MSPs have backed plans to allow victims of rape and sexual assault to provide forensic evidence without reporting it to the police.
The Scottish Parliament unanimously supported the proposals to reform services, making health boards responsible for examinations and allowing victims of sex attacks to request either a male or female examiner.
Opening the stage one debate, Health Secretary Jeane Freeman said the Bill “puts the holistic healthcare needs of victims first” and gives patients more control.
Ms Freeman explained that the government proposes allowing victims to come forward to be forensically examined before deciding whether or not to inform the police.
She told MSPs: “Having this choice available to people after a significant trauma is vital to giving people control over what happens to them at a time when control has been taken away.”
Evidence would be safely retained for an as-yet-unspecified period of time, but could be destroyed at the patient’s request.
Ms Freeman also said that 61% of sexual offence examiners are now female, up from approximately 30% as estimated in 2017.
Lewis Macdonald, the convener of the Health Committee said that victims having access to a female examiner and delays before examinations were the key issues raised during their consultation on the Forensic Medical Services (Victims of Sexual Offences) (Scotland) Bill.
Mr Macdonald said: “We have therefore recommended that the Bill should be strengthened to require a 24/7 forensic medical examination service, and to guarantee the right to choose the sex of an examiner.”
He also said the committee recommended giving health boards the statutory obligation to provide “trauma-informed care” as well as all victims having the right to access independent advocacy and support, not on a case-by-case or opt-in system.
“We believe it should be a right, provided to everyone as standard across every service,” he said.
“This advocacy support should be ongoing from the moment of engagement through interaction with health service, once the individual has returned home, and through all and any subsequent interactions with Police Scotland and the court process. ”
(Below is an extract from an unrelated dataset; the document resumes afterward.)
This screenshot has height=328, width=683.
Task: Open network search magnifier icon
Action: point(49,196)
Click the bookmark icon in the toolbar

Scottish Conservative health spokesman Donald Cameron said the reforms were “long overdue” following a 2017 report warning of the “unacceptable” services available to victims.
He said: “The most recent figures available showed that in 2018-19 there were 13,547 sexual crimes recorded by Police Scotland – 40% of those crimes relate to a victim under the age of 18. That’s a very high proportion in my view.
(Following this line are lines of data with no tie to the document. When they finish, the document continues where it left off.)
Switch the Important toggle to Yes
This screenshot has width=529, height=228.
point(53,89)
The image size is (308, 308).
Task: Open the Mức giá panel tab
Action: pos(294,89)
“Such figures should concern us all.
“While this Bill sadly cannot prevent such crimes from happening, it can help drastically improve the experience of victims of such crimes.”
Scottish Labour MSP David Stewart said his party would support the Bill, but said there should be an awareness-raising campaign around the changes to the law.
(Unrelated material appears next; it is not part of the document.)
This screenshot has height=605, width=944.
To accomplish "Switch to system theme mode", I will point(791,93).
He said: “If we do not have public information and awareness this Bill is not worth the paper it’s printed on.”
Quoting a survivor of sexual abuse, he said: “Violators cannot live with the truth, survivors cannot live without it.”
Scottish Greens co-leader Alison Johnstone said it was important that victims were referred on to other key services.
She said: “Clearly a health environment is more suited to caring for someone who has just experienced a traumatic event.”
Ms Johnstone said she had been contacted by constituents who had been “retraumatised” after reporting their assaults.
Scottish Liberal Democrat health spokesman Alex Cole-Hamilton said victims of sexual offences had given powerful testimony to the Health Committee, saying: “Their testimony will stay with me for my entire life.”
Victims have described the criminal justice system as “extremely traumatic”, he added.